#### WHAT THE TASK REQUIRES:
Change "screenshot" to "screen capture" in the rows below and copy them out otherwise unchanged, leaving out the pictures.

#### DATASET ENTRIES:
----------
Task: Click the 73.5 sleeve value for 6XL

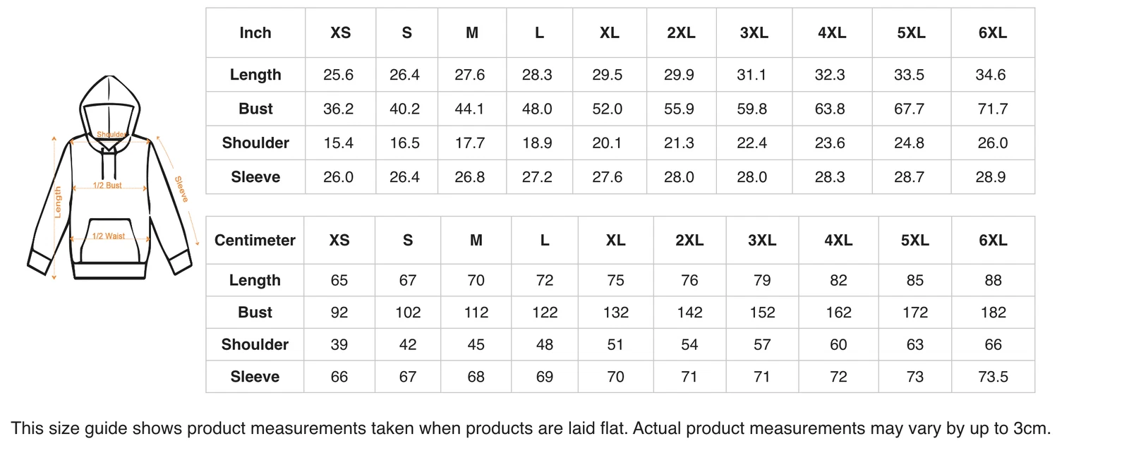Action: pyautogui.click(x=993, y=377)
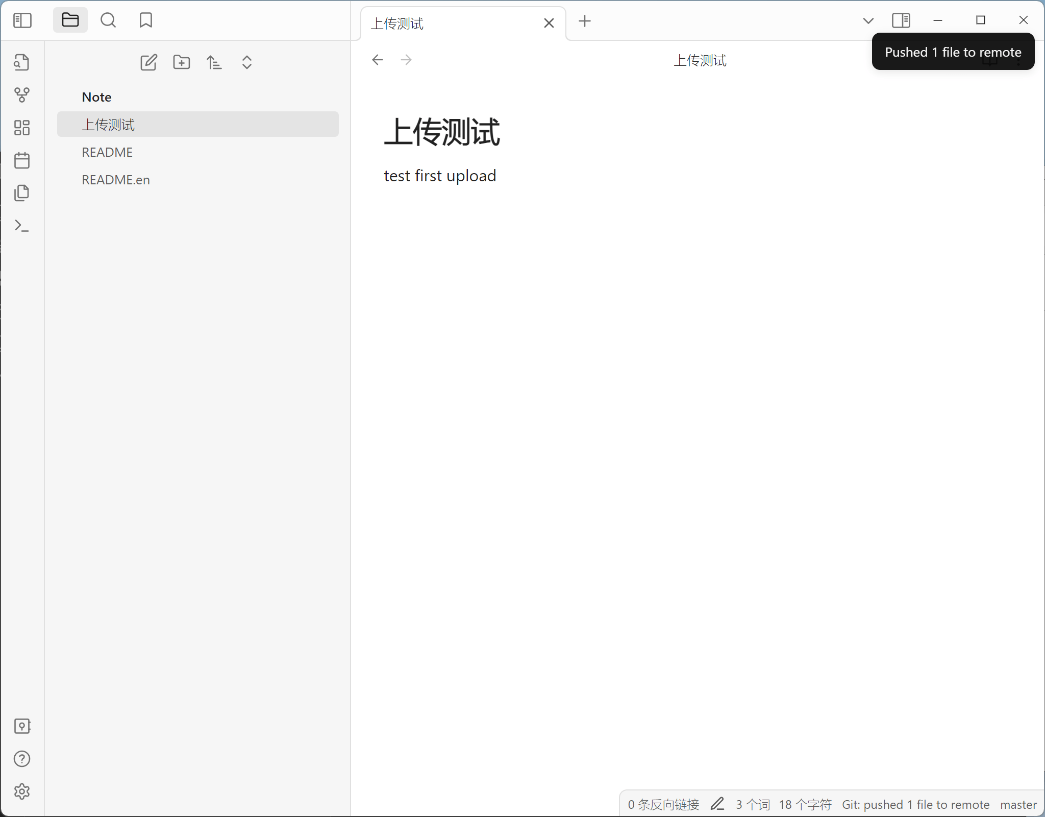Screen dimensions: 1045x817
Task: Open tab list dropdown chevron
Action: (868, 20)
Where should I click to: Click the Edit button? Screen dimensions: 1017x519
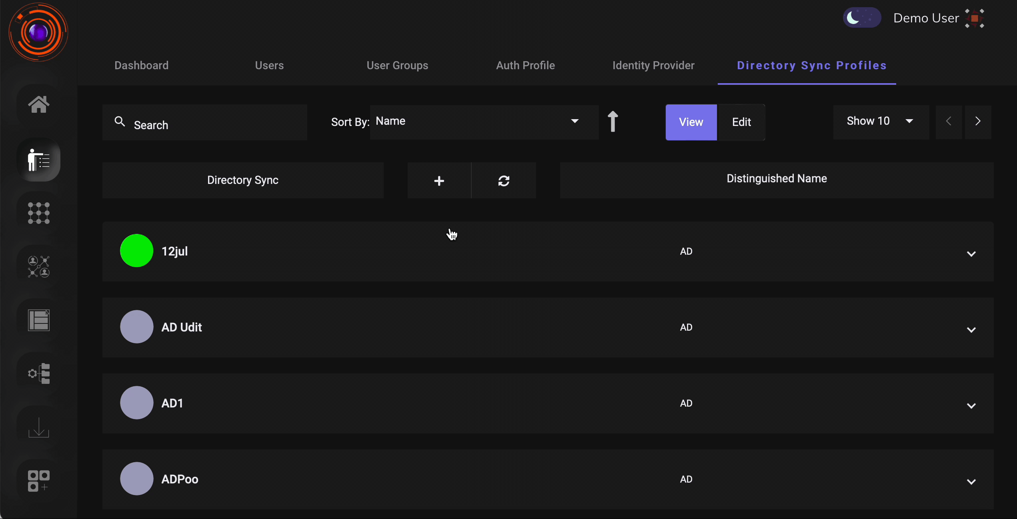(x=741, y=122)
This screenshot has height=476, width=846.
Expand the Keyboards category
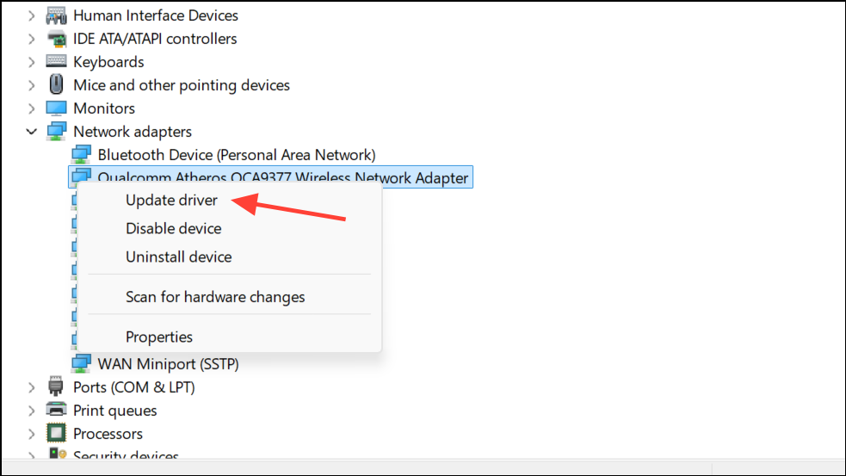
----------
#### SOLUTION:
Task: Click the 73.5 sleeve value for 6XL

Action: pyautogui.click(x=993, y=377)
Screen dimensions: 1045x817
Task: Open tab list dropdown chevron
Action: (868, 20)
Where should I click to: Click the Edit button? Screen dimensions: 1017x519
(x=741, y=122)
This screen capture has height=476, width=846.
Expand the Keyboards category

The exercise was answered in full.